IME, slurm, is an orchestration tool for HPC. AIUI, slurm can and does utilize the snapd_daemon for certain actions, but in certain environments the slurmd process itself needs to run (arbitrary) commands as the effective uid/gid user in order access resources for the user (@jamesbeedy referred to this as the ‘active directory user’ which seem to tied to slurm’s concept of ‘partitions’ (see the overview url)). Other use cases are to run commands as other users for accounting purposes (AIUI, the current design of slurm is such that it performs resource accounting by tracking the uid that the process ran as as opposed to something like having users login in with an account and executing all commands as the same user and performing tracking via use of the account).

The slurm website states “Slurm is an open source, fault-tolerant, and highly scalable cluster management and job scheduling system for large and small Linux clusters”. So, like flowbot, this is similar to juju. The closest use case in our processes for classic is ‘management snaps’ which we’ve identified as an unsupported use case.

In my limited understanding of slurm, we could perhaps require that slurm be modified to run anything that should be non-root as snap_daemon with slurm then being further modified to perform accounting with this in mind, but IME that would change how users expect to use slurm (ie, they’d have to ‘login’ in some manner). Even if that change was made, slurm’s functionality wrt partitions would be limited.

While orchestration tools like slurm (and juju (and potentially the recent flowbot request) do ‘manage’ systems, these systems are not for managing fleets of devices/laptops/servers/etc which have login users and are instead about scale out computing on systems primarily without login users. In that light, I think we should consider the ‘orchestration snaps’ use case as something different from ‘management snaps’.

@pedronis - thoughts?

@jdstrand @pedronis slurm is a resource scheduler for HPC applications. It is closer in comparison to apache spark than to juju. E.g. we use juju to facilitate the slurm lifecycle; we can scale our slurm clusters using juju to meet the resource needs of individual hpc jobs that users may run on slurm.

The hpc space is majorly an enterprise and academic space, in which heightened security and extended red tape are the norm. Active directory realms, access tracking and resource accounting on a per user basis are required with no exceptions.

An example:
A user will have files in a location in an active directory controlled filesystem that the slurmd (compute daemon) process needs to access, on all nodes in the cluster.

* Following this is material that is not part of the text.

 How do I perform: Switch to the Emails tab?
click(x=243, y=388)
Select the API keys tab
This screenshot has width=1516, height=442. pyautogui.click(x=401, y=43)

When the user executes a slurm job from a central location using srun/sbatch, the slurmd execute under the effective uid of the user that kicked off the job.
The slurmd needs to execute as the effective userid of the active directory user that kicked off the process so that it can access files in the user space on each of the compute nodes.

We have tried many alternatives to support these conventions outside of producing a classic snap.

In conclusion, we have determined that we need to use a classically confined snap to support these use cases.

Hope this helps. Thanks!

Slurm isn’t managing or even really orchestrating anything. Depending on the use case, it is effectively a middleware. Take this use-case for example:

An organization wants to use StarCCM to simulate some heavy-duty fluid dynamics. In this case, Slurm is simply a tool that StarCCM leverages to complete the task.

Since this is a massively intense computational workload, it would be extremely useful to delegated out to multiple compute nodes. That’s where Slurm comes in.

StarCCM, MPI, and Slurm (and other components) work together to slice the workload into computational chunks that can be resolved through N number of compute nodes via Slurm. As such, Slurm isn’t necessarily managing a host in a traditional sense. Slurm also isn’t really orchestrating or provisioning anything, either.

In the current use case, Juju is used to deploy and provision Slurm across several clusters .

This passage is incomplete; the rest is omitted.